**INSTRUCCIONES DE LA TAREA:** Convierte en una lista el párrafo del extracto que comienza con «Ante un aforo de 14.000 espectadores» y conserva sus datos principales.

**EXTRACTO DE PÁGINA:**
......

Pero para ello debía doblegar en la final de Miami a toda una leyenda viviente de la raqueta, un resucitado Andre Agassi en franca mejoría tras su descenso a los infiernos del circuito el año anterior a causa de un cuadro depresivo. Era la primera vez que el zurdo de Vitacura se batía en duelo con él. Una cita con la historia y para la historia que arrancó cuando los relojes dieron en Chile exactamente las dos de la tarde. Y que finalizó 117 minutos después con el triunfo de la revolución.

Ante un aforo de 14.000 espectadores (2.000 chilenos), con una cuota de pantalla sobrecogedora que llegó a alcanzar los 68 puntos de rating en el país, y con parciales de 7-5, 6-3 y 6-4, el Chino envió al Kid de Las Vegas a la lona de Miami con una autoridad pasmosa, adjudicándose su tercer torneo Masters 1.000 (el segundo del año), derrocando a Sampras de la cumbre, haciendo añicos la que es, todavía hoy, la cuarta hegemonía más larga de la historia de este deporte y transformándose en el decimocuarto número uno del ranking ATP de tenis. El primer rey del mundo chileno. El primer monarca iberoamericano.

Un honor que Ríos ostentó durante todo abril. Y del que volvió a disfrutar durante otras dos semanas en agosto, antes de que Sampras lograse restablecer su gobierno para convertirse en el primer y único tenista de la historia en terminar seis temporadas consecutivas en lo más alto del ranking planetario.

El festejo del Chino, enarbolando una bandera chilena sobre la pista de Key Biscayne, y la posterior recepción en La Moneda brindada por el presidente Eduardo Frei ante miles de fanáticos, forma parte aún de la memoria colectiva del país.

En 1998, Titanic arrasó en los Oscar con 11 estatuillas; la selección francesa se quedó con su Mundial; la banda terrorista ETA declaró una tregua indefinida; Pinochet fue detenido en Londres -y casi juzgado-; los efectos de la crisis asiática comenzaron a zarandear la economía chilena; Hugo Chávez ganó sus primeras elecciones en Venezuela y Estados Unidos y Gran Bretaña acordaron bombardear Bagdad. Sucedió hace 20 años. Cuando el Chino fue el rey del mundo. Durante 40 días.

......

**DATOS PROPORCIONADOS:**

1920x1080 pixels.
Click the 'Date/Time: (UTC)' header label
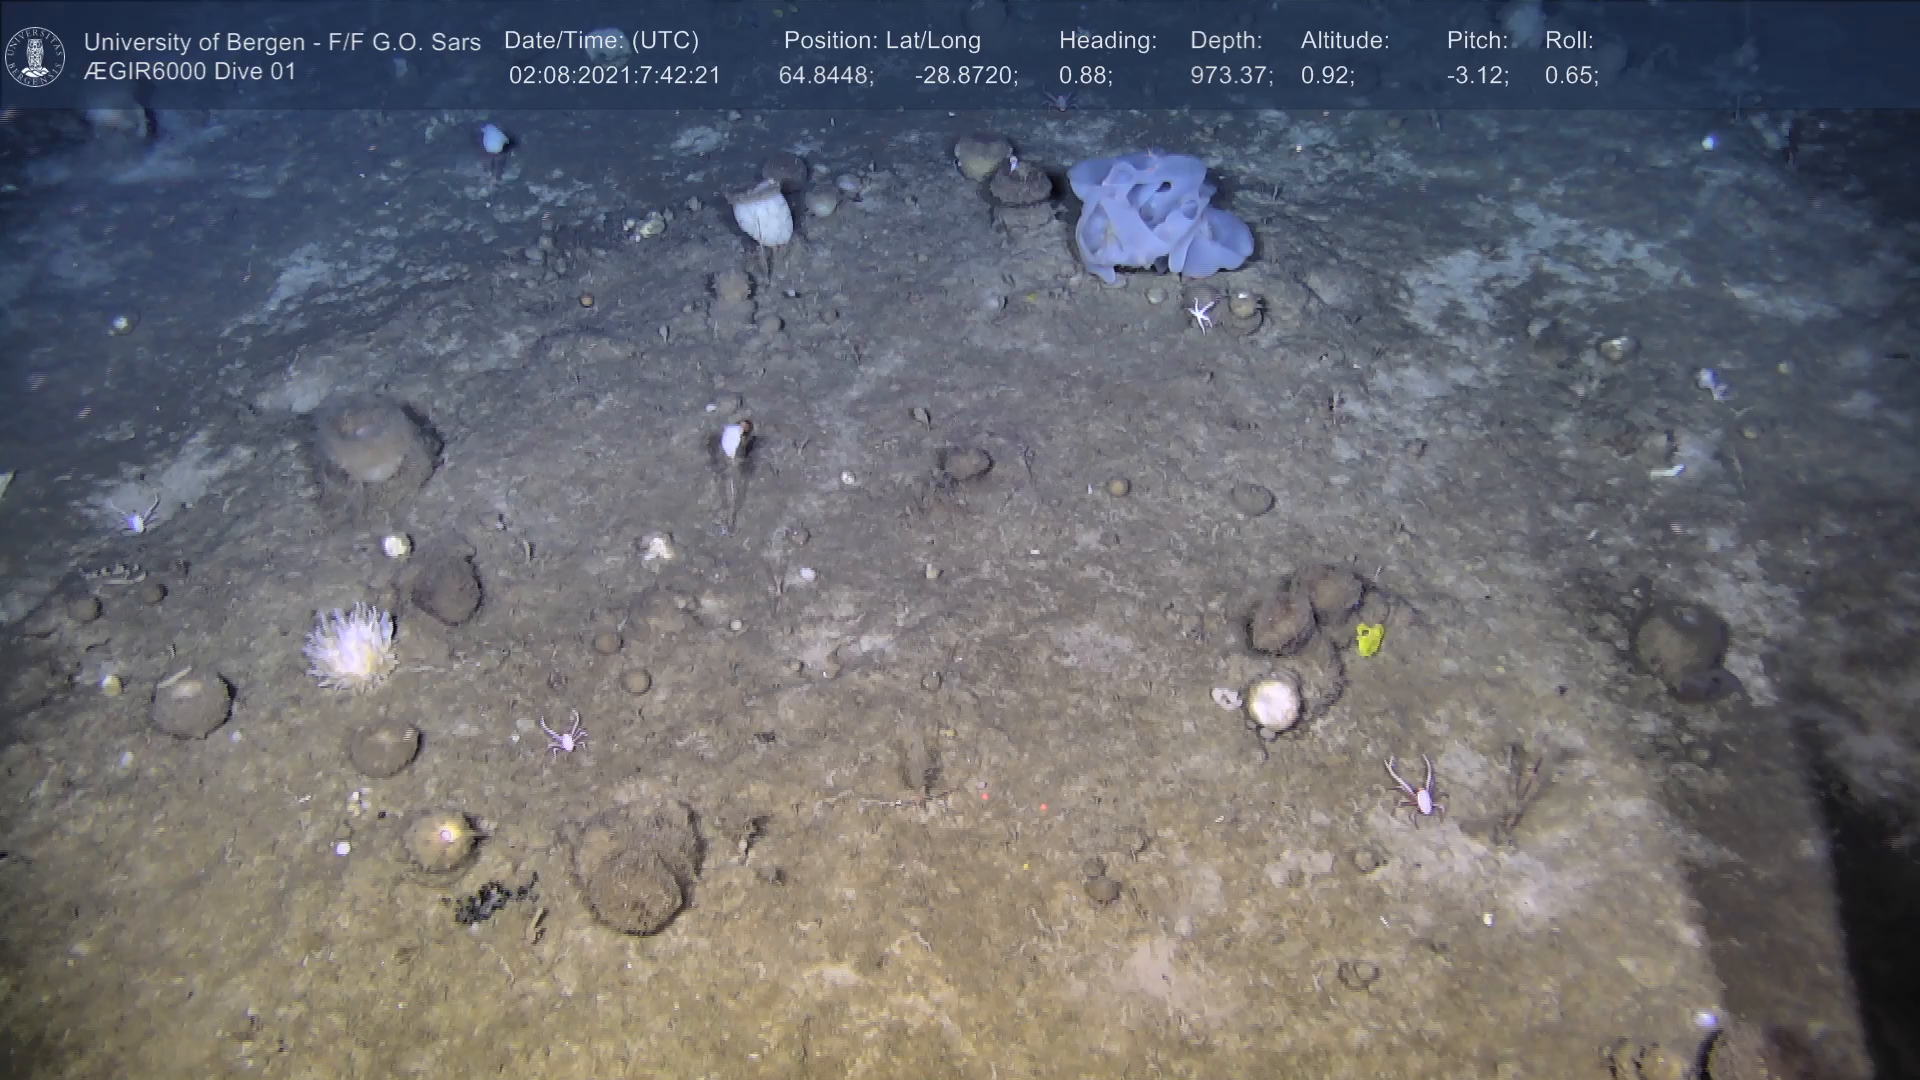pos(601,41)
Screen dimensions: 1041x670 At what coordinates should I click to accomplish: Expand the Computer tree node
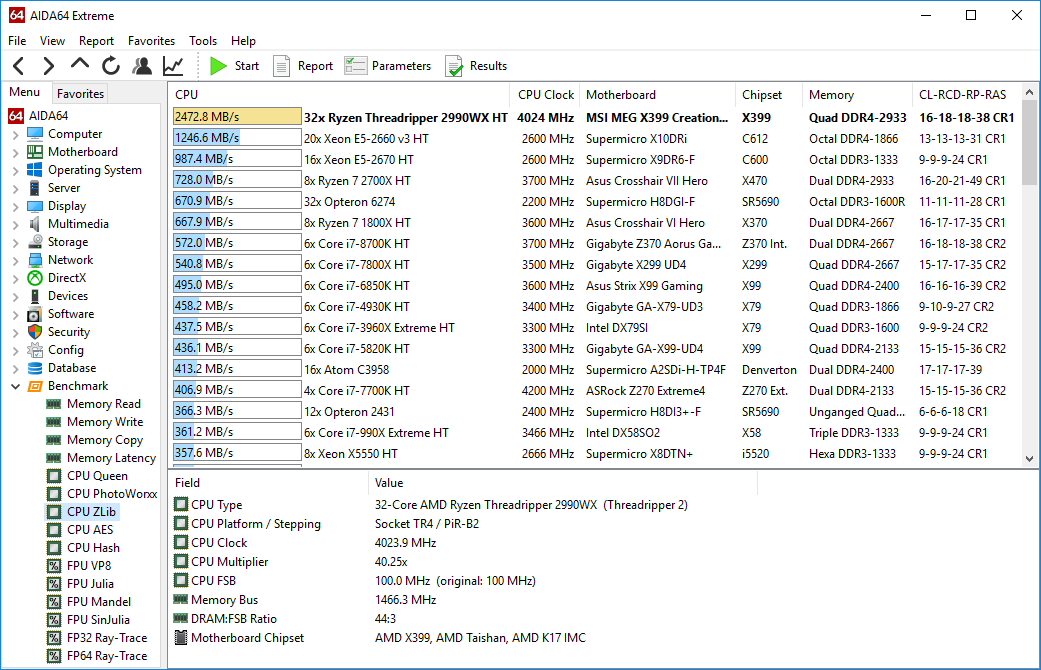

......

**RESPUESTA:**
- Público: 14.000 espectadores, 2.000 de ellos chilenos.
- Audiencia en Chile: llegó a 68 puntos de rating.
- Resultado: el Chino venció a Agassi por 7-5, 6-3 y 6-4 en Miami.
- Ganó su tercer torneo Masters 1.000, el segundo del año.
- Desplazó a Sampras de la cima y terminó con la que todavía hoy es la cuarta hegemonía más larga de la historia del tenis.
- Se convirtió en el decimocuarto número uno del ranking ATP.
- Fue el primer número uno chileno y el primer monarca iberoamericano.